> [EXERCISE DIRECTIONS] Check each line of the records below for the word "agent" and copy those where it appears.

====== ENTRIES PROVIDED

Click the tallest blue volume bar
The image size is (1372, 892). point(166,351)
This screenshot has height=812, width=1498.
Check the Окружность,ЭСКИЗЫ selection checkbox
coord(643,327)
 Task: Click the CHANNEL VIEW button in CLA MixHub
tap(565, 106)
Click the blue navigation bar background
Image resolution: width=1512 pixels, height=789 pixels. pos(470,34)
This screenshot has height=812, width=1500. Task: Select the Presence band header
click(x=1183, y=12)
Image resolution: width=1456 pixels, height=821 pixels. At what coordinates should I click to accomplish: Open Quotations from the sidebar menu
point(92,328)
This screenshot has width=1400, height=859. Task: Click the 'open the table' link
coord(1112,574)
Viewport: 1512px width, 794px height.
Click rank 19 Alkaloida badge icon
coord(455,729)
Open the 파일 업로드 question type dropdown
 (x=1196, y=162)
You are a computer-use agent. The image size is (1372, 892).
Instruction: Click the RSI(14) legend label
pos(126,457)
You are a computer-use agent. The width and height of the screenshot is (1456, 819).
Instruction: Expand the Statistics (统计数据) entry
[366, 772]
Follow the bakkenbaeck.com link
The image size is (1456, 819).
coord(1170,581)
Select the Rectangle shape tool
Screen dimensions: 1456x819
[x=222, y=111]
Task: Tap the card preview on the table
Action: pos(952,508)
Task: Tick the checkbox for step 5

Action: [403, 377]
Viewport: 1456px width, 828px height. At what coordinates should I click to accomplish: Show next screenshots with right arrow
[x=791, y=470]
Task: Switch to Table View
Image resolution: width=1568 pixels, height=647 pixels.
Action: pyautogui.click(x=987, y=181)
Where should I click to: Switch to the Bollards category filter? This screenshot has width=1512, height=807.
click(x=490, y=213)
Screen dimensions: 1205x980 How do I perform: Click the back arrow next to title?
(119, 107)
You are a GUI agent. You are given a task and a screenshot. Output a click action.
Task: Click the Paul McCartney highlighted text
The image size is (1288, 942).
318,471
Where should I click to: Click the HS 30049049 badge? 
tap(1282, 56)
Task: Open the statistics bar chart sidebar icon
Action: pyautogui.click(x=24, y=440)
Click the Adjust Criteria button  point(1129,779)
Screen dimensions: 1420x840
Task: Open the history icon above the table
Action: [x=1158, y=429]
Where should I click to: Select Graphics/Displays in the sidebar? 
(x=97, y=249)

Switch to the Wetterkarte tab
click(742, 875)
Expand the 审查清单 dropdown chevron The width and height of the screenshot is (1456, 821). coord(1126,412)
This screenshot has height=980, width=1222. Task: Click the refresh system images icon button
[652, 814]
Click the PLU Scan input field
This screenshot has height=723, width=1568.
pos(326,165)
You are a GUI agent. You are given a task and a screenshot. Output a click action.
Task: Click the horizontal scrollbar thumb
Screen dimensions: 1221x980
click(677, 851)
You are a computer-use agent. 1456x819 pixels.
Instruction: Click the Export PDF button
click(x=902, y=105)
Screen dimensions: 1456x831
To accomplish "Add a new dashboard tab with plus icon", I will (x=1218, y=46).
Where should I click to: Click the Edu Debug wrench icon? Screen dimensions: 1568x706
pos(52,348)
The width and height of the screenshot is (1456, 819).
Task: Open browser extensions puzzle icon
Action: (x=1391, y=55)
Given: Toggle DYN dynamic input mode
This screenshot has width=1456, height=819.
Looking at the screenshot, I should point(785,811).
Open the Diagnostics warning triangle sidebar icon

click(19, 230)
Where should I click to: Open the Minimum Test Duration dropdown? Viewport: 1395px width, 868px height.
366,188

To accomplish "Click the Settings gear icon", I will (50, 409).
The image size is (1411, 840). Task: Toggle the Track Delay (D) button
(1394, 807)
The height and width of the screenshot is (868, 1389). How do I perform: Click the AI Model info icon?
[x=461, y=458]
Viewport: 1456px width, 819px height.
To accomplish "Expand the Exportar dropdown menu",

============

> [ANSWER]
You are a computer-use agent. The image size is (1372, 892).
You are a computer-use agent. The width and height of the screenshot is (1456, 819).
You are a GUI agent. You are given a task and a screenshot. Output a click action.
You are a GUI agent. You are given a task and a screenshot. Output a click action.
You are a computer-use agent. 1456x819 pixels.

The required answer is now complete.